I happen to be in a depressive cycle as I write this, which is why I started a blog and then let it sit for a few weeks with no follow up. It doesn’t just effect my blog writing; it effects every fiber of my creative being. Really. How can I create when all I feel like doing is sitting in a darkened room staring at the walls? No, it’s not really that bad but I do spend an inordinate amount of time staring at a computer screen with nothing productive to show for it.
Sometimes, I can pull myself up and out of the cycle by doing little scribble art cards or writing in my journal or coming up with new recipes. But lately I can’t seem to do any of those. So, you can imagine how surprised I was to wake up two mornings ago with words floating in my mind. I couldn’t make sense of them and, frustrated, I got out of bed and showered.

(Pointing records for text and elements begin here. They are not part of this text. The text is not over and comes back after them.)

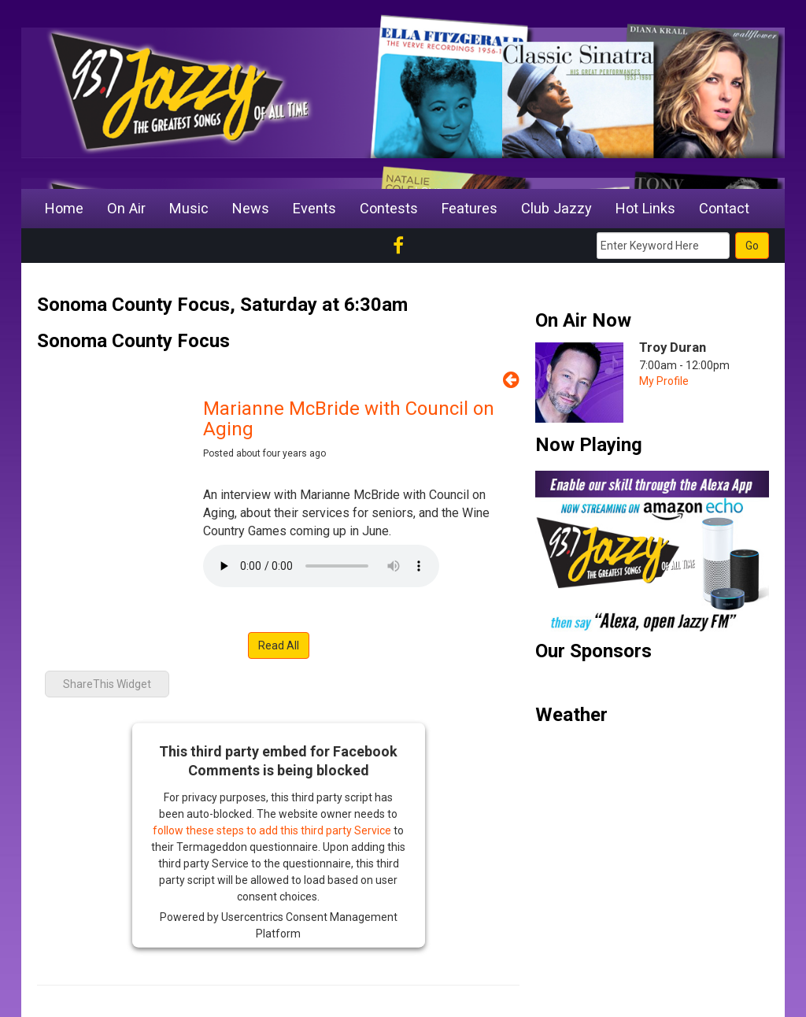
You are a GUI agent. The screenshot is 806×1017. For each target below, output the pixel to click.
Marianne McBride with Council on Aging (348, 419)
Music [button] (189, 208)
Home (64, 208)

As I was showering I realized that the words were speaking to me about how it feels to be depressed. I sat down with a pen in hand and quickly wrote a short poem, something I’ve been unable to do in months.
Without A Poem
Words crow salutations to the sun,
their black wings beating in my soul.
I cannot make sense of them.
Their sounds swirl in airless skies,
spewing nonsense onto my skin.
I sleep again
without a poem to sing me alive.
Yes, it sounds despairing, that poem. But those words came from my creative spirit which is still there, alive, under the dullness of depression. And that little poem brings me hope much like Emily Dickinson wrote more than a hundred years before me: “Hope is the thing with feathers / That perches in the soul, / And sings the tune without the words, / And never stops at all. . .”
I guess the moral of the story is to listen to yourself. Even when you are too sad, depressed, stressed, busy, or angry to create, your inner creative spirit will let itself be known to you by the fluttering of hope’s wings and a wordless tune.